Stealing away back-to-back winner Beauden Barrett’s crown, Sexton collected a whopping 66% of the vote, with Barrett and England’s Owen Farrell finishing with 16% and 15% respectively.
Sexton’s naming in our Readers’ XV backline starts a trend that won’t be interrupted until the fullback spot.
Left Wing: Jacob Stockdale – Ireland
RPI Score: 85
Another young Irish star that enjoyed a breakout season, Jacob Stockdale had plenty of memorable moments in 2018.
His try to secure victory over the All Blacks in November capped an impressive campaign that saw the 22-year-old set the record for most tries scored in a Six Nations with seven. He was then rightly named the Six Nations Player of the Championship.
The 6’4″ winger beat out counterparts Rieko Ioane and World Breakthrough Player of the Year Aphiwe Dyantyi to take home 56% of the vote.
Inside Centre: Bundee Aki – Ireland
RPI Score: 82
The 28-year-old made good on 88% of his tackle attempts, beat 31 defenders and logged three tries and three try assists in his ten tests.
He beat out Ryan Crotty for the honour, collecting 44% of the vote to Crotty’s 36%.
Outside Centre: Garry Ringrose – Ireland
RPI Score: 88
Garry Ringrose looks set to feature in the Irish midfield for years to come. Just 23 years old, the Blackrock College product built on his stellar 2017 campaign with a solid 2018, and currently rates as the third best outside centre in the world, and the best in the Pro14 and Heineken Cup with an RPI score of 88.
In six tests Ringrose played every available minute where he made over 300 metres, beat 19 defenders and made eight clean breaks en route to scoring two tries. He also recorded three try assists and tackled at 89%.
Right Wing: Keith Earls – Ireland
RPI Score: 89
A vintage year from 31-year-old wing Keith Earls sees the winger earn a spot in the RugbyPass Readers’ XV.

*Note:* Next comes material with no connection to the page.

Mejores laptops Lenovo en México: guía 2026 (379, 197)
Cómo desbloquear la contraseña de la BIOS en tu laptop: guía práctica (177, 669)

Contending with a stacked field including Cheslin Kolbe, Ben Smith and Teddy Thomas, Earls has had great success at both the domestic and international level in 2018, proving that age is just a number – rarely the case for international outside backs.
While Earls scored just the one try for Ireland in 2018, he still proved a constant threat to break the line or beat a defender, with offloading ability adding another facet to his game.
Fullback: Willie le Roux – South Africa
RPI Score: 69
While Willie le Roux’s Wasps have struggled in the Premiership, the fullback has shone on the international stage.
His presence on the Springboks has been immense in 2018, proving irreplaceable at the back. While the RPI does not favour le Roux ahead of the likes of Israel Folau, Damian McKenzie and Stuart Hogg, he won the fans’ hearts with 41% of the vote.
A sure defender at fullback with an impressive boot and silky running ability, le Roux finished 2018 with two tries and just under 300 metres to his name in 12 tests. The statistic perhaps most telling of the 29-year-old’s influence is his seven try assists as he emerged as one of the Springboks’ best playmakers.
McKenzie finished close behind on 31% after a solid year with the All Blacks.